◆ **SHORT EXERCISE 1**
In the section on treatment of certain possessions, why does the Secretary of the Treasury pay Guam and the Commonwealth of the Northern Mariana Islands, and how are those amounts determined?
◆ **SHORT EXERCISE 2**
Could you quote the section on treatment of certain possessions from "(b) Payments to" to "to its residents."?

◆ **EXTRACT**
::::::::::
SEC. 105. Treatment of certain possessions.

(a) Payments to Guam and the Commonwealth of the Northern Mariana Islands.—The Secretary of the Treasury shall pay to Guam and the Commonwealth of the Northern Mariana Islands amounts equal to the loss to that possession by reason of the application of the provisions of this title. Such amounts shall be determined by the Secretary of the Treasury based on information provided by the government of the respective possession.

(b) Payments to American Samoa.—

(1) IN GENERAL.—The Secretary of the Treasury shall pay to American Samoa amounts estimated by the Secretary of the Treasury as being equal to the aggregate benefits that would have been provided to residents of American Samoa by reason of the provisions of this title if a mirror code tax system had been in effect in American Samoa. The preceding sentence shall not apply unless American Samoa has a plan, which has been approved by the Secretary of the Treasury, under which American Samoa will promptly distribute such payments to its residents.

(2) MIRROR CODE TAX SYSTEM.—For purposes of this subsection, the term “mirror code tax system” means, with respect to any possession of the United States, the income tax system of such possession if the income tax liability of the residents of such possession under such system is determined by reference to the income tax laws of the United States as if such possession were the United States.
::::::::::
◆ **DATA ROWS**

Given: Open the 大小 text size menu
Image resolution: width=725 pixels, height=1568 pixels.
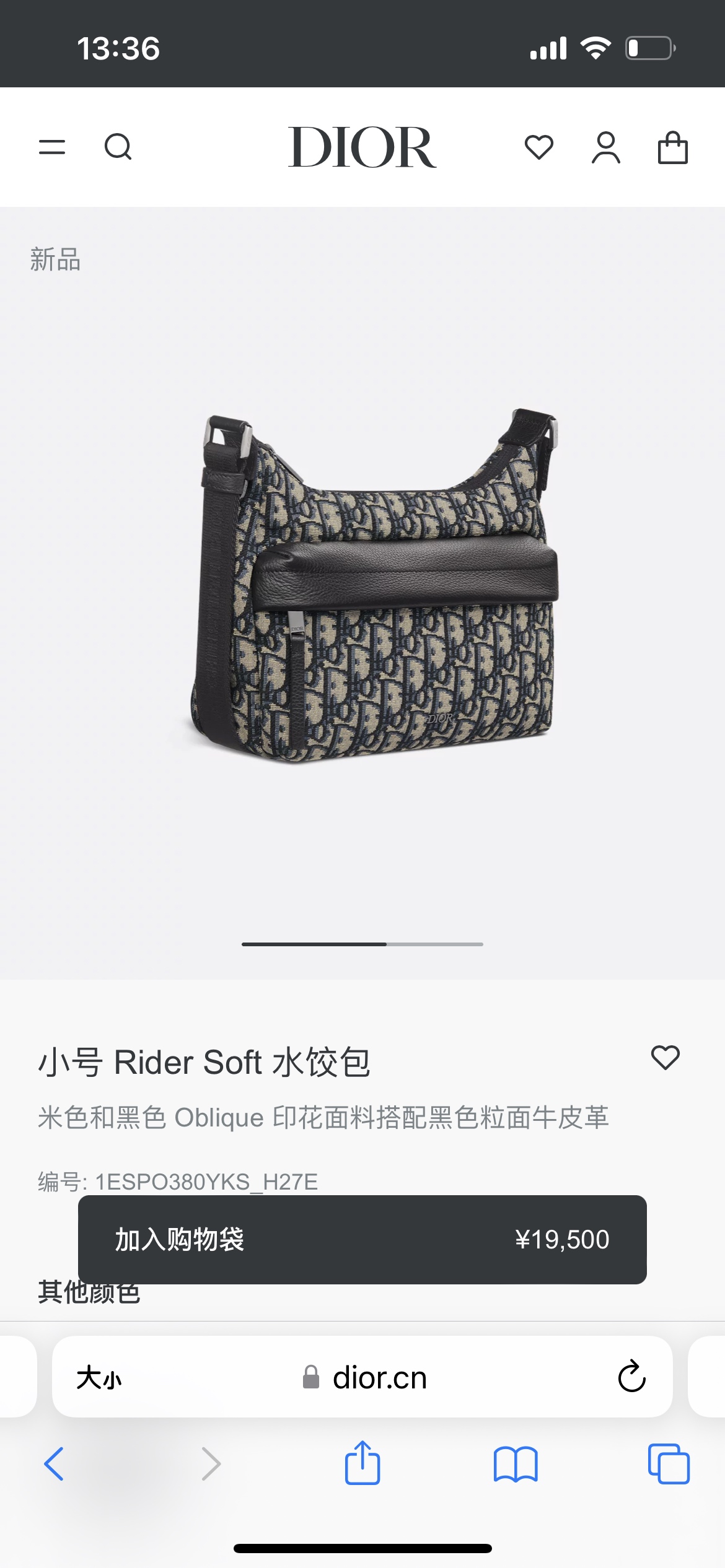Looking at the screenshot, I should click(99, 1378).
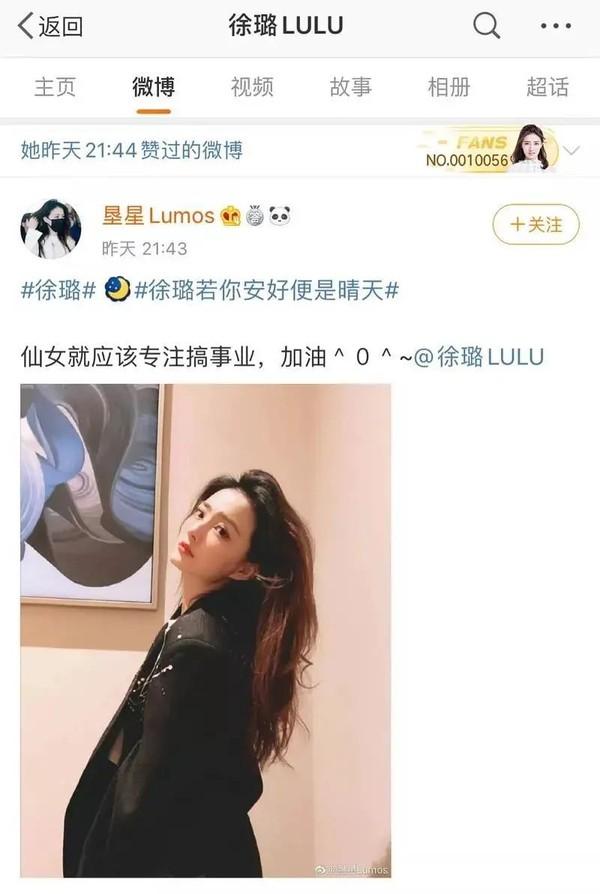Switch to the 相册 tab
600x894 pixels.
[x=449, y=87]
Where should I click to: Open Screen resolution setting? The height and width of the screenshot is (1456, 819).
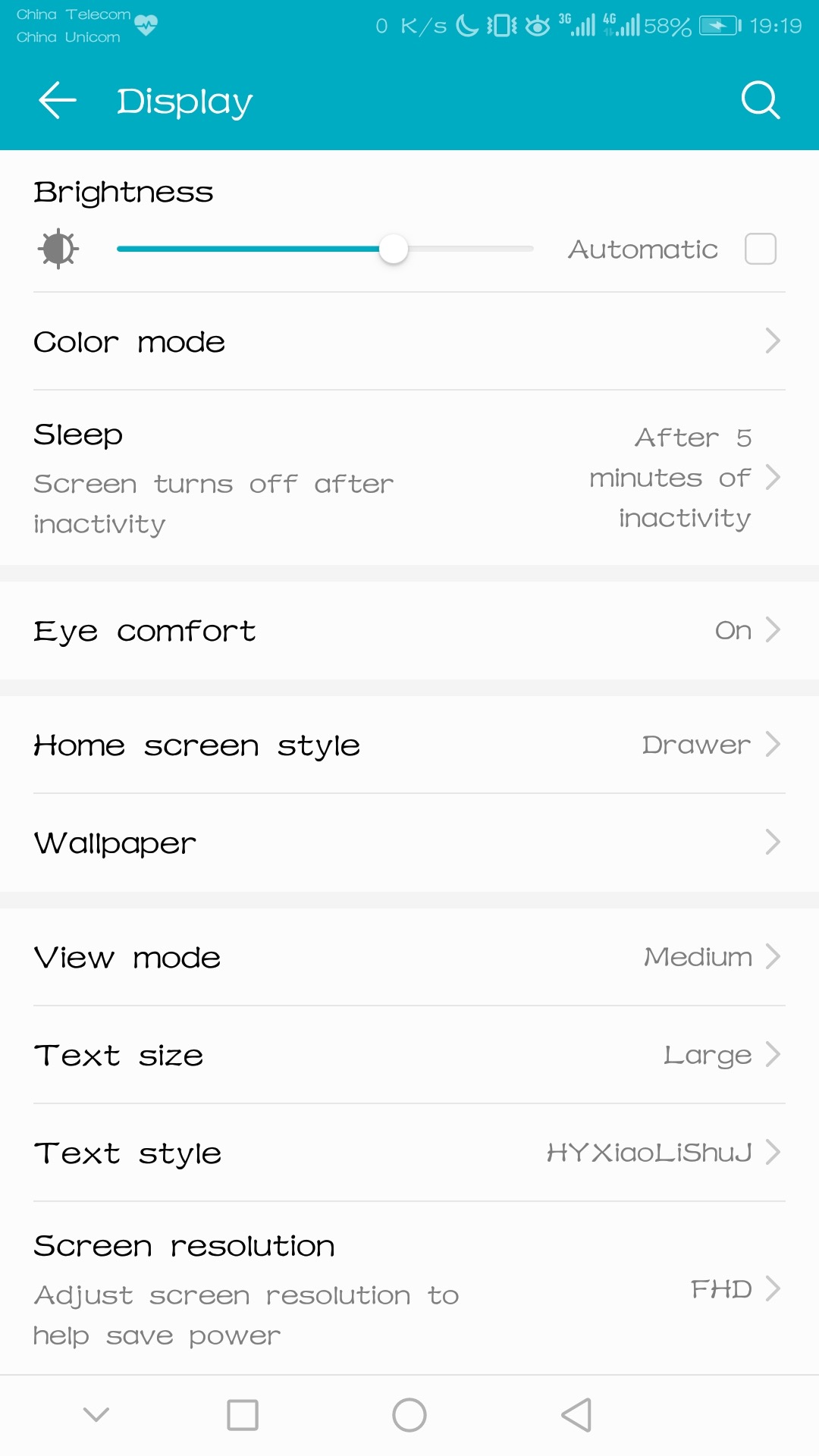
::::::::::
◆ **FINAL RESULT 1**
Both possessions suffer a loss because the provisions of this title apply to them, so the Treasury pays each an amount equal to that loss. The Secretary of the Treasury determines the amounts from information the government of each possession provides.

◆ **FINAL RESULT 2**
(b) Payments to American Samoa.—

(1) IN GENERAL.—The Secretary of the Treasury shall pay to American Samoa amounts estimated by the Secretary of the Treasury as being equal to the aggregate benefits that would have been provided to residents of American Samoa by reason of the provisions of this title if a mirror code tax system had been in effect in American Samoa. The preceding sentence shall not apply unless American Samoa has a plan, which has been approved by the Secretary of the Treasury, under which American Samoa will promptly distribute such payments to its residents.